Antonia de Jesus Sales, Bill Bob Adonis Arinos Lima e Sousa

PREFÁCIO

Tito Lívio Cruz Romão1

Nas últimas cinco décadas, desde que James S. Holmes concebeu e apresentou o termo Translation Studies (1972), adotado no Brasil como Estudos da Tradução, inúmeras têm sido as pesquisas, nos mais diferentes países, sobre temas envolvendo o ato de traduzir e a tradução em perspectiva prática e/ou teórica. Ao longo dos séculos, muitas das polêmicas sobre traduzir/tradução foram conduzidas com base em questões que abordavam clássicas dualidades ainda hoje recorrentes: tradução literal versus tradução conforme o sentido, fidelidade versus infidelidade, tradução estrangeirizadora versus tradução domesticadora etc. Até os anos 1970, muitas contribuições foram dadas no campo da tradução, mas que ora eram centradas em aspectos linguísticos (JAKOBSON, [1976] 1995; CATFORD, [1965] 1980; VINAY & DARBELNET, 1977; VÁZQUEZ-AYORA, 1977), ora eram apoiadas em parâmetros literários (RÓNAI, [1952] 2012; MOUNIN, 1975; NIDA, 1964; KÖHLER, 1967).
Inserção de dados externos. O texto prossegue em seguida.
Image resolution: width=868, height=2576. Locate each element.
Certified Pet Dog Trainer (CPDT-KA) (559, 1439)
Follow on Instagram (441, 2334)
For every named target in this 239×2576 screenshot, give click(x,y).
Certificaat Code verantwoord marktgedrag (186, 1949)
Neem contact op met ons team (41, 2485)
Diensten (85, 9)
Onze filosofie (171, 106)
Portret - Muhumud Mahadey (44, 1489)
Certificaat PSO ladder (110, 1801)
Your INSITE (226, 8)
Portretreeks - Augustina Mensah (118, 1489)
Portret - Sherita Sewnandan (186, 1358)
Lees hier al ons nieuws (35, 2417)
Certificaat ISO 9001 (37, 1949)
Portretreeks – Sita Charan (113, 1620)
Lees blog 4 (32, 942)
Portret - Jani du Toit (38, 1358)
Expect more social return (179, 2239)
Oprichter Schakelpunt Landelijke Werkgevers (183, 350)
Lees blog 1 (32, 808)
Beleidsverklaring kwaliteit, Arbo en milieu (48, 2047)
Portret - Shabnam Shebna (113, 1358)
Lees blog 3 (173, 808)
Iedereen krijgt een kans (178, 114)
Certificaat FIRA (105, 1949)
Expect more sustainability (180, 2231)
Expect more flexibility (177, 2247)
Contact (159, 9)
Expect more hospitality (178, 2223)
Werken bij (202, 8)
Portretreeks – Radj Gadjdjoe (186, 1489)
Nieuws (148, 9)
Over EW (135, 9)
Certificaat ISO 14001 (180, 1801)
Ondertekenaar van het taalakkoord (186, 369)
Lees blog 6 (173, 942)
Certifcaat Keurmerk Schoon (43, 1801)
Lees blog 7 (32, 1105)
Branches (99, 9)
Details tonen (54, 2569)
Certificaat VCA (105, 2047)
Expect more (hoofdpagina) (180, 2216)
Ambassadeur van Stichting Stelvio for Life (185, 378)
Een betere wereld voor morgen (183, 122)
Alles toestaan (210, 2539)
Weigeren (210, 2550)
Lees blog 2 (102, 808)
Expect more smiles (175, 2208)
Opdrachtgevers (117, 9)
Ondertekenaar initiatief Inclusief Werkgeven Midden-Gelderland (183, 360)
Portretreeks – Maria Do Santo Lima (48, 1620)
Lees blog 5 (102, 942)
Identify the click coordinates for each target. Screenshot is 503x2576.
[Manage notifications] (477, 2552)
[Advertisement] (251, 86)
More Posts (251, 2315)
A pesquisadora alemã Radegundis Stolze ([1994] 2011), por exemplo, reconhece a existência não de uma teoria da tradução, mas de diversas “teorias da tradução”, como bem indica o título de seu livro. Tais teorias têm-se dedicado aos mais variados temas em torno do ato de traduzir e do produto tradução, perscrutando não só aspectos de natureza marcadamente linguística ou literária mas também abrangendo análises descritivas e/ou comparativas relevantes para a tradução, didática da tradução, formação de tradutores, bem como pesquisas sobre especificidades culturais, sociologia da tradução, ética tradutória etc. No bojo das discussões que vêm sendo travadas no âmbito teórico-prático dos Estudos da Tradução, muitos olhares também se têm voltado, cada vez mais, para as ligações existentes entre o ensino de tradução e o ensino de línguas estrangeiras.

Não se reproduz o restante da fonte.